Most people have a good idea what they want before they make they start taking inquiries. Jobs may change slightly, but major changes should be a big warning flag, especially repeated ones.
If a client doesn’t know what they want and can’t lock it down timely in a contract, then that sets the stage for legal disputes later as both sides argue about what they other said they wanted and agreed to.
But the worst part is that the time spent figuring out what the client wants is unpaid work. Since most freelance writers a paid on delivery, you don’t get paid for the hours spent waiting for a client to make up their mind, making it a very bad deal in every regard.
Even in tough times, there are some clients that just aren’t worth it. They will sap your time, drag you into legal disputes and refuse to pay you. If there is money to be made, they simply aren’t worth it. You’ll be happier and wealthier as a freelancer if you skip these clients.
That being said, it is important to realize that the majority of clients are good, honest and will help enrich your careers in many different ways. The minority of clients that will be a problem, for most writers, is very small.
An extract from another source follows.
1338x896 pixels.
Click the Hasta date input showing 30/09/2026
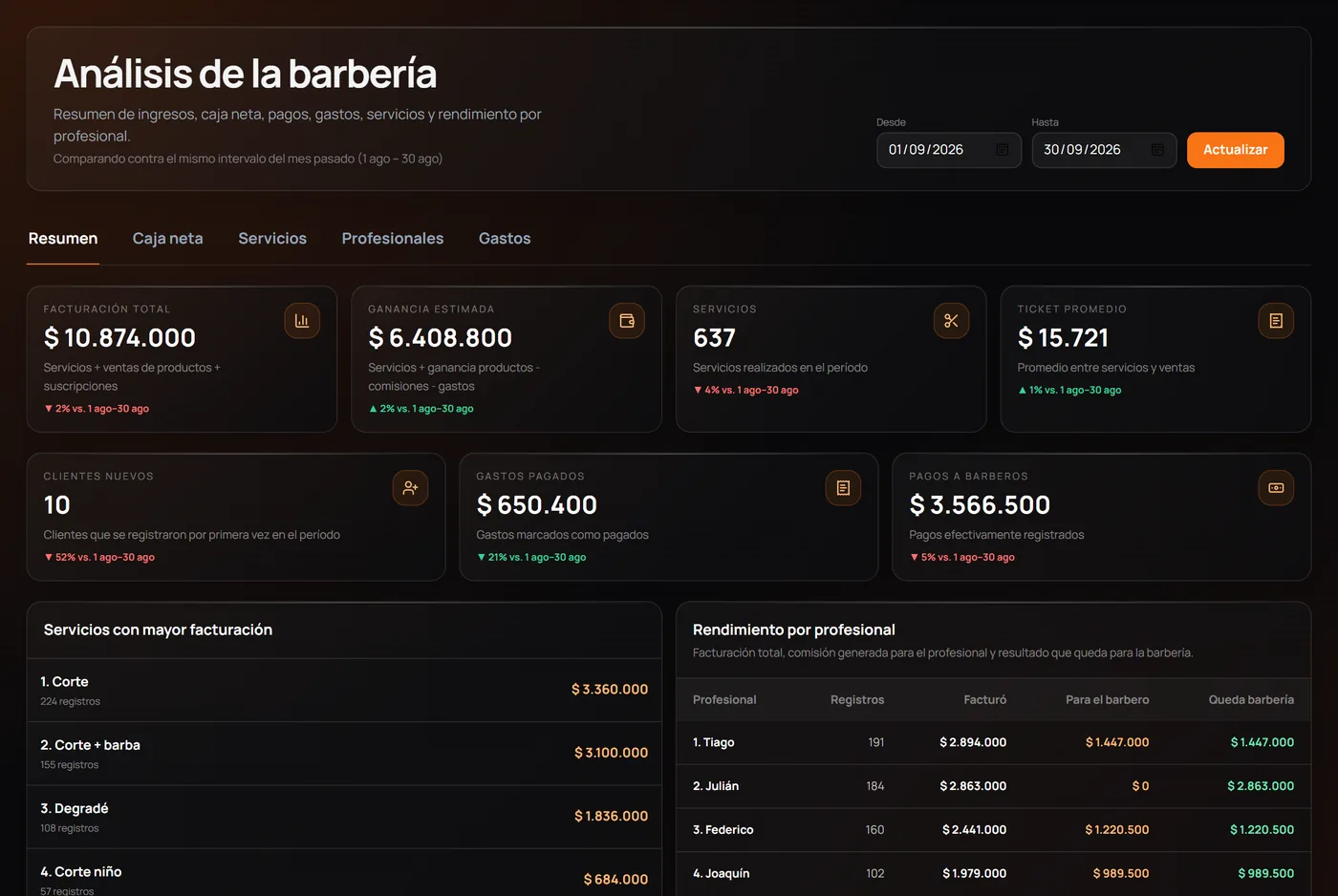point(1104,150)
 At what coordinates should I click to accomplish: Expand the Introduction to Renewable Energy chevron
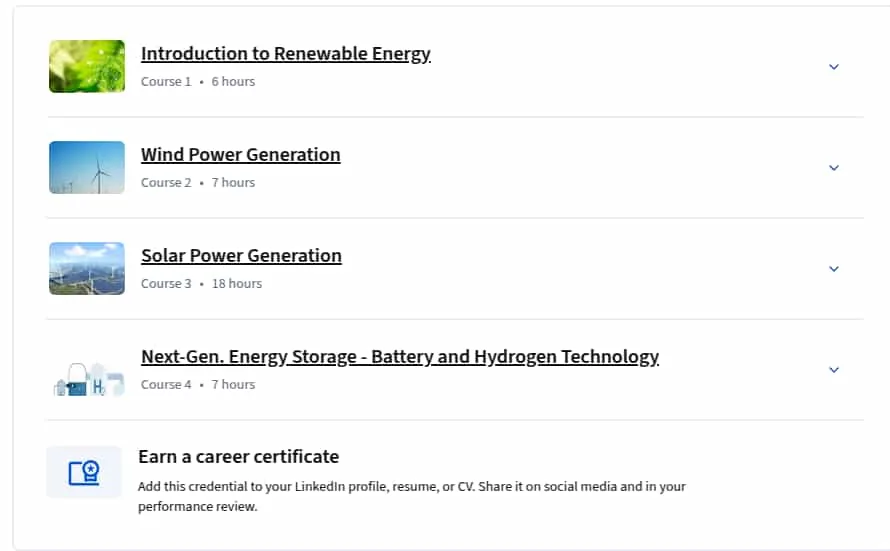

However, it only takes one or two bad clients to sink an otherwise great freelancer so take a moment to understand some of the warning signs when dealing with a new client and, when necessary, bow out gracefully, before things turn ugly.
For those who are interested, I will be participating in a FWJ-sponsored tweet chat today, March 4, 2011, at 2 PM ET. Just follow and use the hashtag #FreelanceWJ to participate. We will be covering a variety of topics about law and freelance writing as well as any other freelance writing questions.
Have a question about the law and freelance writing? Either leave a comment below or contact me directly if you wish to keep the information private (However, please mention that it is a suggestion for Freelance Writing Jobs). This column will be determined largely by your suggestions and questions so let me know what you want to know about.
I am not an attorney and nothing in this article should be taken as legal advice.
2. The Squeamish Payer
This is what I experienced working with. The client was all praises until I asked for my pay. I suddenly became an incompetent writer to the client.
Ohh the same happened to me too!!!
James Tennant says
Haha, the same thing happened to me.
All of the work was fantastic, then when payment was required I was told that “editing had to be done”. Of course, I have checked the site since and no editing has been done to the copy I sent. I got the full payment too, but I wont be doing any work for them again. It took over a month to get paid after the work was accepted…and plenty of back and forth.
My client got into a circumstance that makes me her pardonable so I like to give her another chance.
Unfortunately, these five categories account for at least 90% of the freelance clients out there now. (Some actually fit multiple categories.) Game playing has become the norm in American business.
Wendy L says
I thought this was excellent advice and wanted to share it with my writers group. How do I get permission to reprint this in our newsletter? My email to you bounced back. Thanks!
Roxane Horton says
Hi, I had an experience recently where
the client wanted me to sign a contract such that I would be personally liable for any defamation action brought against anything I wrote. I wouldn’t have had a problem with this, except that the client used to regularly amend my writing so that it was often more inflammatory than my original (it was a political analysis website). Acting on legal advice I refuse to sign the contract and they stopped employing me. I’d be interested to know if it commonplace for clients to try to contract out of defamation? In print, the publisher holds ultimate responsibility for whatever they print. Why shouldn’t the same be true of web publications?